En la mayoría de las resoluciones emitidas en el gobierno de Manuel Zelaya se ha logrado la polarización de la sociedad.
“El problema es que se gobierna bajo improvisaciones, no hay una visión de país, no hay un plan de nación, un barco sin rumbo, cuando las cosas no están claras el pueblo se desenfrena y no sabe hacia dónde va, se polariza la sociedad, parece que tenemos un gobernante que no se preparó para gobernar sino para trabajar bajo crisis, hay que planificar el país que deseamos con el concurso de todos los hondureños. Se trabaja realmente en situaciones, las cuales no construyen, sino más bien destruyen este país”, indicó el religioso.
En una marcha en la que participaron empleados públicos y dirigentes populares a favor de la cuarta urna se lanzaron frases de insulto contra los que se oponen al proyecto de derogar la Constitución.

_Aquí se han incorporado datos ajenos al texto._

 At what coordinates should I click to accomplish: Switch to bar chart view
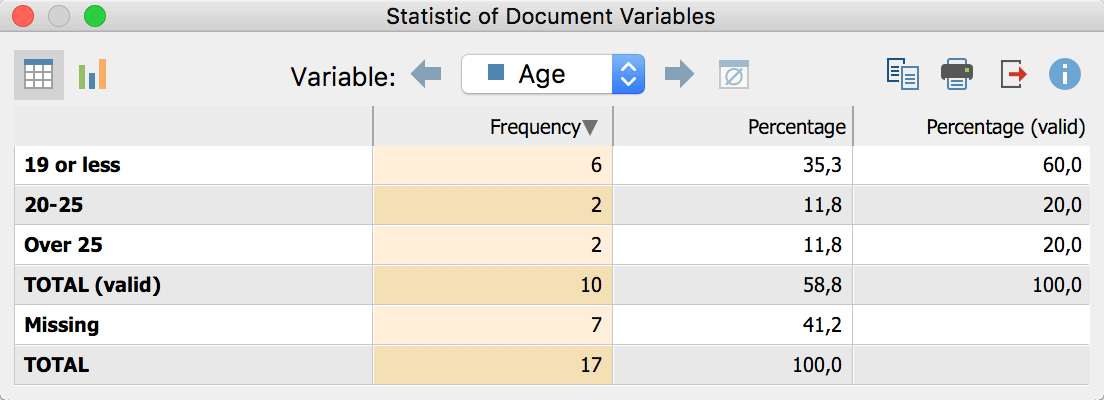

“Son profundas las heridas, las manifestaciones y expresiones que escuchaba ayer (jueves), lo veo como que estamos creándonos enemigos y todos somos hondureños”, dijo.
Lamentó que hay personalidades que se encargan de inyectar este malestar en la población.
“Qué bueno que el presidente del Congreso (Roberto Micheletti) suspendió las reuniones de ayer (jueves) y hoy (viernes) porque la turba en Ecuador se tomó el Congreso y golpearon al vicepresidente y lo sacaron a patadas, no es así, estamos en el siglo 21, somos republicanos, demócratas”, expresó el evangélico.
Pidió que no se siga engañando al pueblo, al decir que cambiando la Constitución se acabará con la pobreza.
“Hasta el mismo Jesucristo dijo que los pobres siempre estarán entre ustedes”, indicó.
Asimismo, informó que se está en oración y se planifica una “Marcha por la paz” a realizarse el próximo 20 de junio en San Pedro Sula y Tegucigalpa.
“No queremos que la sociedad se siga dividiendo”, justificó.
Si bien es cierto, prosiguió, los políticos están en deuda con Honduras, se deben buscar los mecanismos sensatos en la prudencia para hacer los cambios necesarios.